Dans la vie, c’est souvent que le bonheur précède le pire. Et inversement. Pour Marianne, le bonheur a le visage de Véronique. Bien élevée, culottée et délurée, Véronique a assez de cran pour ne pas craindre de vivre en dépit de tout avec maman et de nommer un chat un chat. En cette aube de libération sexuelle, en voici une au moins qui parle avec élégance et désinvolture clitoris et fellation. Puis, sans transition, fondu au noir. « C’était pour se rendre chez Véronique, rue Séguier, que Marianne s’était trouvée place Saint-André-des-Arts, le 17 octobre 1961. » Sur la vision effarée des événements tragiques de cette nuit-là, les eaux de la Seine se sont refermées pour longtemps.

Éloge du plein présent

L’histoire pressée ne s’arrête pas, fût-ce à des cadavres jetés dans le fleuve par des policiers français. Après Mélaine, Marianne, Véronique, sans oublier Colombe au passage, le roman fait sa part à Josèphe, belle et sombre âme passionnée. Otto Preminger voulut en faire une actrice, elle s’exile sous le soleil de l’Espagne franquiste. C’est là, autour de la figure grotesque d’Orbane, que la guerre d’Algérie continue à dérouler son chapelet minable et interminable de complots et contre-complots. Mais à défaut de justice, l’histoire a ses lois. Avec l’indépendance se refermera le long périple colonial de la France. Marianne, toujours elle, part rejoindre Josèphe en Espagne. Ce voyage est l’emblème d’un présent enfin conquis, comme l’exprime le roman dans ses dernières lignes : « Ses amies, elle les voulait en chair et en os, actives et vivantes, tout en reconnaissant ce qui avait cessé d’être. Elle voulait le présent, le plein présent. Le reste était caduc, elle le savait bien. »
Dès le début Mélaine et Marianne ont deux égéries, elles les appellent les Sylphides. Il y a la blonde et la brune. Des romancières dont elles dévorent les ouvrages, les titres égrenés reviennent au fil des pages : Riche et légère, Etxemendi, l’Insuccès de la fête ou le Repos de Penthésilée, Si j’étais mon chien, Ici commence. Nous avons tous eu dans notre jeunesse de tels phares, mais sous les icônes littéraires réinventées, on reconnaît sans difficulté la blonde Florence Delay, la brune Natacha Michel, dont l’œuvre, à l’époque de la jeunesse de Mélaine et Marianne, est tout entière à venir.
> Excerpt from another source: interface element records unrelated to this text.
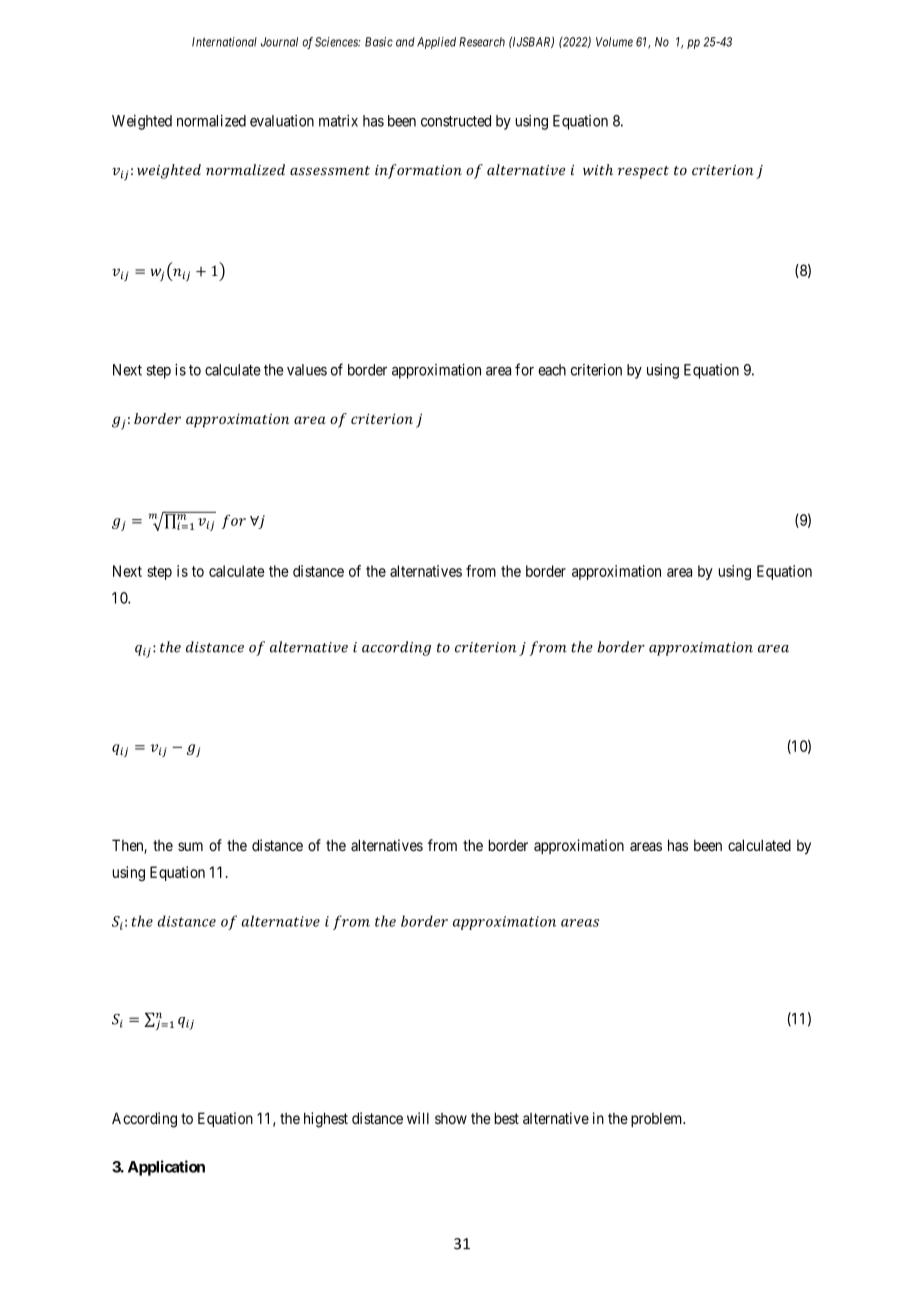 Image resolution: width=924 pixels, height=1308 pixels. I want to click on Application, so click(166, 1168).
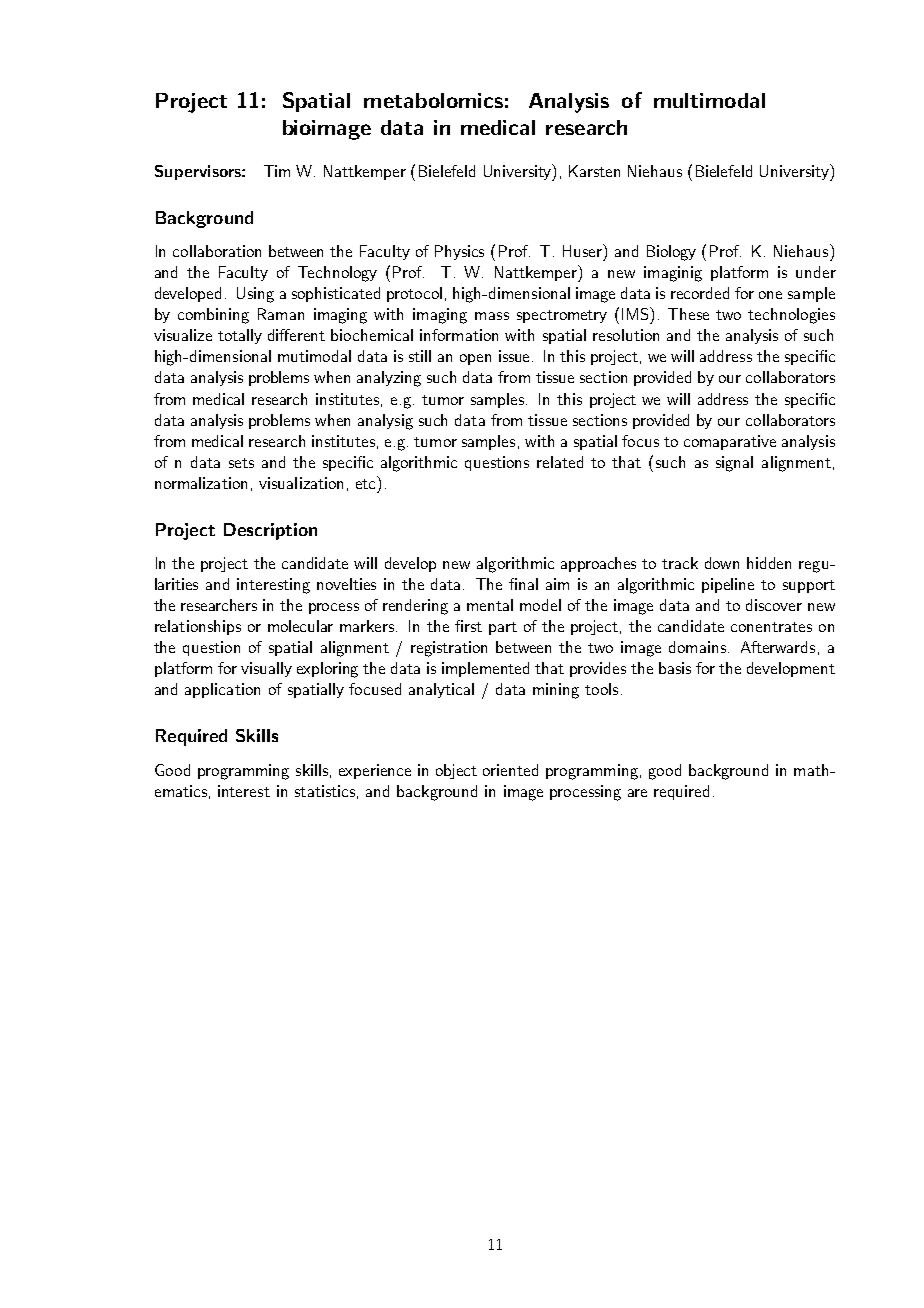 Image resolution: width=924 pixels, height=1308 pixels. Describe the element at coordinates (510, 770) in the screenshot. I see `oriented` at that location.
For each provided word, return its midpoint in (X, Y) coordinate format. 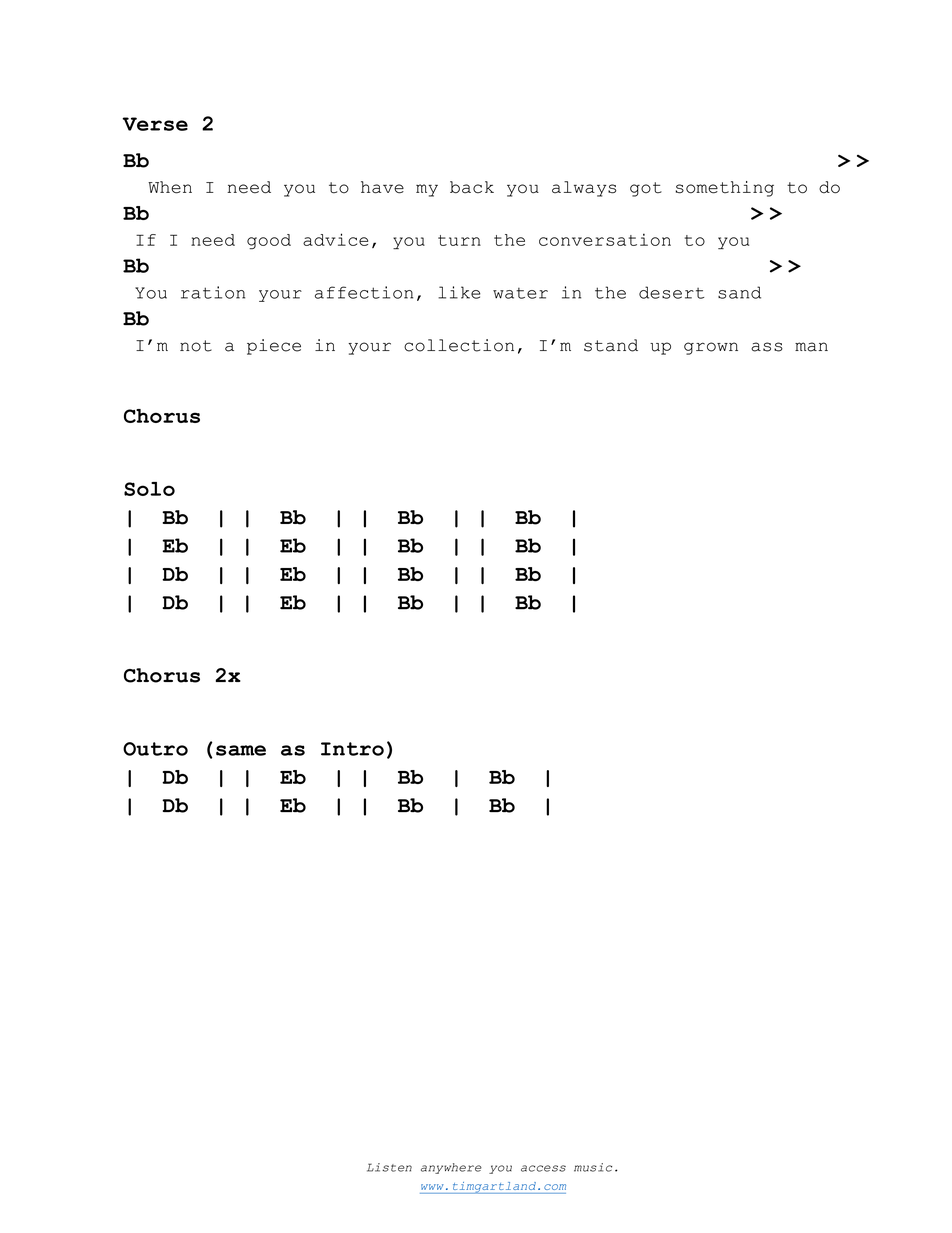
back (472, 187)
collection (459, 345)
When (170, 187)
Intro (352, 749)
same (241, 750)
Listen (389, 1167)
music (593, 1167)
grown (711, 348)
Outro (155, 749)
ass (767, 347)
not (196, 346)
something (725, 189)
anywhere (451, 1168)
Avec ce clin d’œil, Natacha Michel semble nous dire qu’on ne se penche pas sur le passé sans illusions ni désillusions. Quand l’histoire a découvert ses cartes, c’est tout jeu en mains que le roman joue la vie. Et c’est pourquoi à la fin de cette recherche d’une jeunesse perdue, l’ombre des jeunes filles projette devant elles non le tremblement du temps retrouvé mais l’éloge amoureux du plein présent.
Refermant le volume, le lecteur regrette néanmoins de devoir mettre un bémol à son plaisir. Il l’emprunte à Marianne, qui se refuse à faire à Véronique « le coup de la fatuité savante ». Peut-être Natacha Michel aurait-elle dû davantage se plier à la vertu de sa principale héroïne. Trop, vraiment trop de clés littéraires parsèment les pages de son livre. La romancière en fait passer beaucoup avec vivacité, on lui accorde volontiers que trop peut faire cliché, et le cliché époque, mais pour le lecteur vient une mesure où trop finit simplement par faire trop.